Problem to solve: Output range, inclusive: from the line containing "Image resolution: width=802" to the line containing "Task: Expand the Merge subsection". Restate those lines from the data below word for word and only those.

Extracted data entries
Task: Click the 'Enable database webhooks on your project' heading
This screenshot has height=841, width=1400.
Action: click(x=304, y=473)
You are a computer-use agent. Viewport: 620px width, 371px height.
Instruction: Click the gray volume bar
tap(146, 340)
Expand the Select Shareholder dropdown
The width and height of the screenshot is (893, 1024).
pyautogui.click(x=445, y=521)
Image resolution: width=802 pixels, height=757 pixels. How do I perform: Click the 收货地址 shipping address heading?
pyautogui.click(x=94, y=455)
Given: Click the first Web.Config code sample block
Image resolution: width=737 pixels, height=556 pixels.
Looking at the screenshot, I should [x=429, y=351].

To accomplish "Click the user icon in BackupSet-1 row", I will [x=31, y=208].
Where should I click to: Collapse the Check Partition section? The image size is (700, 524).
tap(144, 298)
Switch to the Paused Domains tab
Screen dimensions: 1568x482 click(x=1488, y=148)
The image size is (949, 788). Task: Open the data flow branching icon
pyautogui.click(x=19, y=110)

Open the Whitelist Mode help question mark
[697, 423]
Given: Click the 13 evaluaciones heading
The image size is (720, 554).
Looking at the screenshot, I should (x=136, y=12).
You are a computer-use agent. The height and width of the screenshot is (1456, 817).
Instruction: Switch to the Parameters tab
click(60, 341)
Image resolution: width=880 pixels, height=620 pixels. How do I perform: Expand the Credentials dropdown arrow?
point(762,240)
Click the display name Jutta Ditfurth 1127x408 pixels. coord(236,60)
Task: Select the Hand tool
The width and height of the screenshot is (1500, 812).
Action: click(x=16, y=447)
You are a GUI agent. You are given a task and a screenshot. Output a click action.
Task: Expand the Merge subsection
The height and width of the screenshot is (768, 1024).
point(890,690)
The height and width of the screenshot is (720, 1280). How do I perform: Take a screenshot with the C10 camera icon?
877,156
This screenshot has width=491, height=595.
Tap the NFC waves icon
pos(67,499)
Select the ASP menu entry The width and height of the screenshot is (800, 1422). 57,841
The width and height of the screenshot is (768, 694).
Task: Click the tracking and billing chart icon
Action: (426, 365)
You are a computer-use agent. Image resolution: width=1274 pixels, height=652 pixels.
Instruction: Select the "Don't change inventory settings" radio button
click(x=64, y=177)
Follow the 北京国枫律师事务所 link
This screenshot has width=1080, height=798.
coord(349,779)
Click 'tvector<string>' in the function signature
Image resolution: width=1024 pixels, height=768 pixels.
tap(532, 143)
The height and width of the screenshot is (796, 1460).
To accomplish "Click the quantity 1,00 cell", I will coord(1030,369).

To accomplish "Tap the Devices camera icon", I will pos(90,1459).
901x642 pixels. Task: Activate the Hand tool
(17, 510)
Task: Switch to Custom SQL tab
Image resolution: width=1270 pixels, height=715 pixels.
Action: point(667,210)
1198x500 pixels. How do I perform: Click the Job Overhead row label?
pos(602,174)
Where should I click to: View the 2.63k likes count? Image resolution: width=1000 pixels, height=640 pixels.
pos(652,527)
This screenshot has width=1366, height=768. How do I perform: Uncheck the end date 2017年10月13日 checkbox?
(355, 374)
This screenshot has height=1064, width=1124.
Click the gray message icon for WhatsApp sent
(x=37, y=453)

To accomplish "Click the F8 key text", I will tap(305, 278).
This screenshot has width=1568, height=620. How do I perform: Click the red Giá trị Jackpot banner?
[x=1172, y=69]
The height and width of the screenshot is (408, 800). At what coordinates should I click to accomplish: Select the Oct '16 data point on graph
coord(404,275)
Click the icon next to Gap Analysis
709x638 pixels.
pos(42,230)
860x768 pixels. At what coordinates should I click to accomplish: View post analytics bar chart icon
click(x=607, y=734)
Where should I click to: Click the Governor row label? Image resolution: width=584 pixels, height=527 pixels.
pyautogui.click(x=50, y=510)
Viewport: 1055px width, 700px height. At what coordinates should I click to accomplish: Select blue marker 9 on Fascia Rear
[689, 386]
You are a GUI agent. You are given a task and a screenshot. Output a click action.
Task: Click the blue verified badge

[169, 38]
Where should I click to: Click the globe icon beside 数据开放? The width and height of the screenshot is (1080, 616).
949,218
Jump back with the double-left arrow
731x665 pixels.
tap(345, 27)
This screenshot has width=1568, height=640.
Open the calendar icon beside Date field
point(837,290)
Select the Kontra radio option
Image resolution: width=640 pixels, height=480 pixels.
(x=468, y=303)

Result below:
Image resolution: width=802 pixels, height=757 pixels. How do I perform: Click the 收货地址 shipping address heading?
pyautogui.click(x=94, y=455)
Given: Click the first Web.Config code sample block
Image resolution: width=737 pixels, height=556 pixels.
Looking at the screenshot, I should [x=429, y=351].

To accomplish "Click the user icon in BackupSet-1 row", I will [x=31, y=208].
Where should I click to: Collapse the Check Partition section? The image size is (700, 524).
tap(144, 298)
Switch to the Paused Domains tab
Screen dimensions: 1568x482 click(x=1488, y=148)
The image size is (949, 788). Task: Open the data flow branching icon
pyautogui.click(x=19, y=110)

Open the Whitelist Mode help question mark
[697, 423]
Given: Click the 13 evaluaciones heading
The image size is (720, 554).
Looking at the screenshot, I should (x=136, y=12).
You are a computer-use agent. The height and width of the screenshot is (1456, 817).
Instruction: Switch to the Parameters tab
click(60, 341)
Image resolution: width=880 pixels, height=620 pixels. How do I perform: Expand the Credentials dropdown arrow?
point(762,240)
Click the display name Jutta Ditfurth 1127x408 pixels. coord(236,60)
Task: Select the Hand tool
The width and height of the screenshot is (1500, 812).
Action: click(x=16, y=447)
You are a GUI agent. You are given a task and a screenshot. Output a click action.
Task: Expand the Merge subsection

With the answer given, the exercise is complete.